Work task:
Each record below must be written out exactly as given.
━━━━━ Records supplied
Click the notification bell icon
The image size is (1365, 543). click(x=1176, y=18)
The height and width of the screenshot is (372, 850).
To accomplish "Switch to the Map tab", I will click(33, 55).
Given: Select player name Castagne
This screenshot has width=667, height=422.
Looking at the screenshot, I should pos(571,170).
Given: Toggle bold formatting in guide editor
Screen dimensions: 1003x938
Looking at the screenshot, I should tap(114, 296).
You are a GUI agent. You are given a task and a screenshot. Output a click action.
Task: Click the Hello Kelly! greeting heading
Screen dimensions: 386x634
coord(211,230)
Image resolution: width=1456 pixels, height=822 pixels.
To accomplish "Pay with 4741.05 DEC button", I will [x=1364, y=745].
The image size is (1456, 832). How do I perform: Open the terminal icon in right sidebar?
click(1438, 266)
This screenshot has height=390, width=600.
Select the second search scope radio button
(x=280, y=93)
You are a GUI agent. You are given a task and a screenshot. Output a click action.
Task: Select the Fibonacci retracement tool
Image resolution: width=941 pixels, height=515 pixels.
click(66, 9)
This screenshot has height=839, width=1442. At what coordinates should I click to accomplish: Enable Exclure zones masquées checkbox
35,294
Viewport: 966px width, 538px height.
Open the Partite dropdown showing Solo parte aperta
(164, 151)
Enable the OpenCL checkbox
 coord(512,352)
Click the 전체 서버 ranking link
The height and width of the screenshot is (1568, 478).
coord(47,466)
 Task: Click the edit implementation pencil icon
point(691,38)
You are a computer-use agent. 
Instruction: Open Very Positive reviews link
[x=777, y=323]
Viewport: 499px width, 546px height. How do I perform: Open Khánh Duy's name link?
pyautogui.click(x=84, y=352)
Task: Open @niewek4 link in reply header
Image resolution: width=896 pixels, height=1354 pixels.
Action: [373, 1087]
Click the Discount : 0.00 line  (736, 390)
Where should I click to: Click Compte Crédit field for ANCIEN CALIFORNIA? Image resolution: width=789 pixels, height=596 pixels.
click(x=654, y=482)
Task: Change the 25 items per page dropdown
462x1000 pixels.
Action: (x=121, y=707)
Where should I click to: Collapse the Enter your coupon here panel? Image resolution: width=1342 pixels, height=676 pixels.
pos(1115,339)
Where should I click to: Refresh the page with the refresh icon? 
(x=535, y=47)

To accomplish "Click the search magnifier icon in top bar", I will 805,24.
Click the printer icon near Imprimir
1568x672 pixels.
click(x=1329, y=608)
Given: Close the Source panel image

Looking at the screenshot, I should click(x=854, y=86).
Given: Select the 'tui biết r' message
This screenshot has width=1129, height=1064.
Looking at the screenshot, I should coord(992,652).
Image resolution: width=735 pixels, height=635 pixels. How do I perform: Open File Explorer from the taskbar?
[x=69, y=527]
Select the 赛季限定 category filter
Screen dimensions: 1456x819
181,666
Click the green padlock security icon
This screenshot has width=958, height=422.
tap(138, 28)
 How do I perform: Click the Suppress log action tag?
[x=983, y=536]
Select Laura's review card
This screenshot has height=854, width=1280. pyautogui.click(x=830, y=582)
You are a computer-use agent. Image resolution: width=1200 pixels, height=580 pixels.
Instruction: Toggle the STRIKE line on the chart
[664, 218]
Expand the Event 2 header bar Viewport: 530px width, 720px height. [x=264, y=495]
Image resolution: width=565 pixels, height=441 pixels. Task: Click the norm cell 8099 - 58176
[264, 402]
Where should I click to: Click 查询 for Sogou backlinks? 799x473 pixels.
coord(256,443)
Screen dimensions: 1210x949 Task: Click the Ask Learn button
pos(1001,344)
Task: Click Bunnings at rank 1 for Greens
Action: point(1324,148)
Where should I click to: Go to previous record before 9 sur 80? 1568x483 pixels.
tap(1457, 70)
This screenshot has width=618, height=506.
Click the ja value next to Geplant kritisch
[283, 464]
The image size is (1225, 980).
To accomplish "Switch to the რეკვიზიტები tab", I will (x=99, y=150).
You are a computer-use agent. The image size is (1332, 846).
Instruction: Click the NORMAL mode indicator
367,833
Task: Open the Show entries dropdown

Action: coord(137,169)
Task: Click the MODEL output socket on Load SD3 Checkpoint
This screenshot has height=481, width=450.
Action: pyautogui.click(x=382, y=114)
━━━━━━━━━━
Final answer:
Click the notification bell icon
The image size is (1365, 543). click(x=1176, y=18)
The height and width of the screenshot is (372, 850).
To accomplish "Switch to the Map tab", I will click(33, 55).
Given: Select player name Castagne
This screenshot has width=667, height=422.
Looking at the screenshot, I should pos(571,170).
Given: Toggle bold formatting in guide editor
Screen dimensions: 1003x938
Looking at the screenshot, I should tap(114, 296).
You are a GUI agent. You are given a task and a screenshot. Output a click action.
Task: Click the Hello Kelly! greeting heading
Screen dimensions: 386x634
coord(211,230)
Image resolution: width=1456 pixels, height=822 pixels.
To accomplish "Pay with 4741.05 DEC button", I will [x=1364, y=745].
The image size is (1456, 832). How do I perform: Open the terminal icon in right sidebar?
click(1438, 266)
This screenshot has height=390, width=600.
Select the second search scope radio button
(x=280, y=93)
You are a GUI agent. You are given a task and a screenshot. Output a click action.
Task: Select the Fibonacci retracement tool
Image resolution: width=941 pixels, height=515 pixels.
click(66, 9)
This screenshot has height=839, width=1442. At what coordinates should I click to accomplish: Enable Exclure zones masquées checkbox
35,294
Viewport: 966px width, 538px height.
Open the Partite dropdown showing Solo parte aperta
(164, 151)
Enable the OpenCL checkbox
 coord(512,352)
Click the 전체 서버 ranking link
The height and width of the screenshot is (1568, 478).
coord(47,466)
 Task: Click the edit implementation pencil icon
point(691,38)
You are a computer-use agent. 
Instruction: Open Very Positive reviews link
[x=777, y=323]
Viewport: 499px width, 546px height. How do I perform: Open Khánh Duy's name link?
pyautogui.click(x=84, y=352)
Task: Open @niewek4 link in reply header
Image resolution: width=896 pixels, height=1354 pixels.
Action: [373, 1087]
Click the Discount : 0.00 line  (736, 390)
Where should I click to: Click Compte Crédit field for ANCIEN CALIFORNIA? Image resolution: width=789 pixels, height=596 pixels.
click(x=654, y=482)
Task: Change the 25 items per page dropdown
462x1000 pixels.
Action: (x=121, y=707)
Where should I click to: Collapse the Enter your coupon here panel? Image resolution: width=1342 pixels, height=676 pixels.
pos(1115,339)
Where should I click to: Refresh the page with the refresh icon? 
(x=535, y=47)

To accomplish "Click the search magnifier icon in top bar", I will 805,24.
Click the printer icon near Imprimir
1568x672 pixels.
click(x=1329, y=608)
Given: Close the Source panel image

Looking at the screenshot, I should click(x=854, y=86).
Given: Select the 'tui biết r' message
This screenshot has width=1129, height=1064.
Looking at the screenshot, I should coord(992,652).
Image resolution: width=735 pixels, height=635 pixels. How do I perform: Open File Explorer from the taskbar?
[x=69, y=527]
Select the 赛季限定 category filter
Screen dimensions: 1456x819
181,666
Click the green padlock security icon
This screenshot has width=958, height=422.
tap(138, 28)
 How do I perform: Click the Suppress log action tag?
[x=983, y=536]
Select Laura's review card
This screenshot has height=854, width=1280. pyautogui.click(x=830, y=582)
You are a computer-use agent. Image resolution: width=1200 pixels, height=580 pixels.
Instruction: Toggle the STRIKE line on the chart
[664, 218]
Expand the Event 2 header bar Viewport: 530px width, 720px height. [x=264, y=495]
Image resolution: width=565 pixels, height=441 pixels. Task: Click the norm cell 8099 - 58176
[264, 402]
Where should I click to: Click 查询 for Sogou backlinks? 799x473 pixels.
coord(256,443)
Screen dimensions: 1210x949 Task: Click the Ask Learn button
pos(1001,344)
Task: Click Bunnings at rank 1 for Greens
Action: point(1324,148)
Where should I click to: Go to previous record before 9 sur 80? 1568x483 pixels.
tap(1457, 70)
This screenshot has width=618, height=506.
Click the ja value next to Geplant kritisch
[283, 464]
The image size is (1225, 980).
To accomplish "Switch to the რეკვიზიტები tab", I will (x=99, y=150).
You are a computer-use agent. The image size is (1332, 846).
Instruction: Click the NORMAL mode indicator
367,833
Task: Open the Show entries dropdown

Action: coord(137,169)
Task: Click the MODEL output socket on Load SD3 Checkpoint
This screenshot has height=481, width=450.
Action: pyautogui.click(x=382, y=114)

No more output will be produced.